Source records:
-*-*-

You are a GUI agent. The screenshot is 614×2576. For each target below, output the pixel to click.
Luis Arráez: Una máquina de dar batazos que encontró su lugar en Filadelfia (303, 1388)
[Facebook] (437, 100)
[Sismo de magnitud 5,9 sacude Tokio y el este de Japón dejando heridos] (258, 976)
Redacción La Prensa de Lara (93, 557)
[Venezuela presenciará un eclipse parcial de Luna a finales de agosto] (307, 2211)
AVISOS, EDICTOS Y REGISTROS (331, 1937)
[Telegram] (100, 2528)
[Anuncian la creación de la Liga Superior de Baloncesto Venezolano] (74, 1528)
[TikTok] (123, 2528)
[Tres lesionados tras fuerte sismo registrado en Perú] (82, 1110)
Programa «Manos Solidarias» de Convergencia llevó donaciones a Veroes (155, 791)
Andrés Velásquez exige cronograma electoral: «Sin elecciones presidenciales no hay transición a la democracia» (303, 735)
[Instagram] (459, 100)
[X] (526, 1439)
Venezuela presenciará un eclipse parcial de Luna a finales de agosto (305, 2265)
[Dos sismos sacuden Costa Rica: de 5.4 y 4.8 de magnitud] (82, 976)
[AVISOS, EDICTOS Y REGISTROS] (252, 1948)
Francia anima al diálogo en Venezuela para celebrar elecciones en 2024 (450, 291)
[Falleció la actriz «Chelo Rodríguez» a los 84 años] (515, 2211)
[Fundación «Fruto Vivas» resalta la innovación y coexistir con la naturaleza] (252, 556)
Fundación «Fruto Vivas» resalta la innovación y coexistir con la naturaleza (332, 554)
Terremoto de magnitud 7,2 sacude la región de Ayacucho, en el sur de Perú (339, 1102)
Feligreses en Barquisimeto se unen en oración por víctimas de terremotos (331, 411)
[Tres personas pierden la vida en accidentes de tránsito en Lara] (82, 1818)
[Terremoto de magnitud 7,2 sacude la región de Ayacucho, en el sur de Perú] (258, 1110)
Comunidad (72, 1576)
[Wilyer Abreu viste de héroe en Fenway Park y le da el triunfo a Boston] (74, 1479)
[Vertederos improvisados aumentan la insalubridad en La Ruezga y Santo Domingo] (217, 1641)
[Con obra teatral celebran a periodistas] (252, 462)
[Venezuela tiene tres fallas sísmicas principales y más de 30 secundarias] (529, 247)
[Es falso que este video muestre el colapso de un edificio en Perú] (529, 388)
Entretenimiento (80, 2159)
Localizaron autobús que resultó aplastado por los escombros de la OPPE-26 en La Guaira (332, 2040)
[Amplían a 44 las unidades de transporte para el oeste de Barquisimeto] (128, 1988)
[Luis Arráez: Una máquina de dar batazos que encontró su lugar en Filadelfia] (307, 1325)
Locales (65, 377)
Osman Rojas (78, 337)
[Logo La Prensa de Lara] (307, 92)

-*-*-

EXERCISE — Each line above must be retyped exactly.

THE COMPLETED TASK —
You are a GUI agent. The screenshot is 614×2576. For each target below, output the pixel to click.
Luis Arráez: Una máquina de dar batazos que encontró su lugar en Filadelfia (303, 1388)
[Facebook] (437, 100)
[Sismo de magnitud 5,9 sacude Tokio y el este de Japón dejando heridos] (258, 976)
Redacción La Prensa de Lara (93, 557)
[Venezuela presenciará un eclipse parcial de Luna a finales de agosto] (307, 2211)
AVISOS, EDICTOS Y REGISTROS (331, 1937)
[Telegram] (100, 2528)
[Anuncian la creación de la Liga Superior de Baloncesto Venezolano] (74, 1528)
[TikTok] (123, 2528)
[Tres lesionados tras fuerte sismo registrado en Perú] (82, 1110)
Programa «Manos Solidarias» de Convergencia llevó donaciones a Veroes (155, 791)
Andrés Velásquez exige cronograma electoral: «Sin elecciones presidenciales no hay transición a la democracia» (303, 735)
[Instagram] (459, 100)
[X] (526, 1439)
Venezuela presenciará un eclipse parcial de Luna a finales de agosto (305, 2265)
[Dos sismos sacuden Costa Rica: de 5.4 y 4.8 de magnitud] (82, 976)
[AVISOS, EDICTOS Y REGISTROS] (252, 1948)
Francia anima al diálogo en Venezuela para celebrar elecciones en 2024 (450, 291)
[Falleció la actriz «Chelo Rodríguez» a los 84 años] (515, 2211)
[Fundación «Fruto Vivas» resalta la innovación y coexistir con la naturaleza] (252, 556)
Fundación «Fruto Vivas» resalta la innovación y coexistir con la naturaleza (332, 554)
Terremoto de magnitud 7,2 sacude la región de Ayacucho, en el sur de Perú (339, 1102)
Feligreses en Barquisimeto se unen en oración por víctimas de terremotos (331, 411)
[Tres personas pierden la vida en accidentes de tránsito en Lara] (82, 1818)
[Terremoto de magnitud 7,2 sacude la región de Ayacucho, en el sur de Perú] (258, 1110)
Comunidad (72, 1576)
[Wilyer Abreu viste de héroe en Fenway Park y le da el triunfo a Boston] (74, 1479)
[Vertederos improvisados aumentan la insalubridad en La Ruezga y Santo Domingo] (217, 1641)
[Con obra teatral celebran a periodistas] (252, 462)
[Venezuela tiene tres fallas sísmicas principales y más de 30 secundarias] (529, 247)
[Es falso que este video muestre el colapso de un edificio en Perú] (529, 388)
Entretenimiento (80, 2159)
Localizaron autobús que resultó aplastado por los escombros de la OPPE-26 en La Guaira (332, 2040)
[Amplían a 44 las unidades de transporte para el oeste de Barquisimeto] (128, 1988)
[Luis Arráez: Una máquina de dar batazos que encontró su lugar en Filadelfia] (307, 1325)
Locales (65, 377)
Osman Rojas (78, 337)
[Logo La Prensa de Lara] (307, 92)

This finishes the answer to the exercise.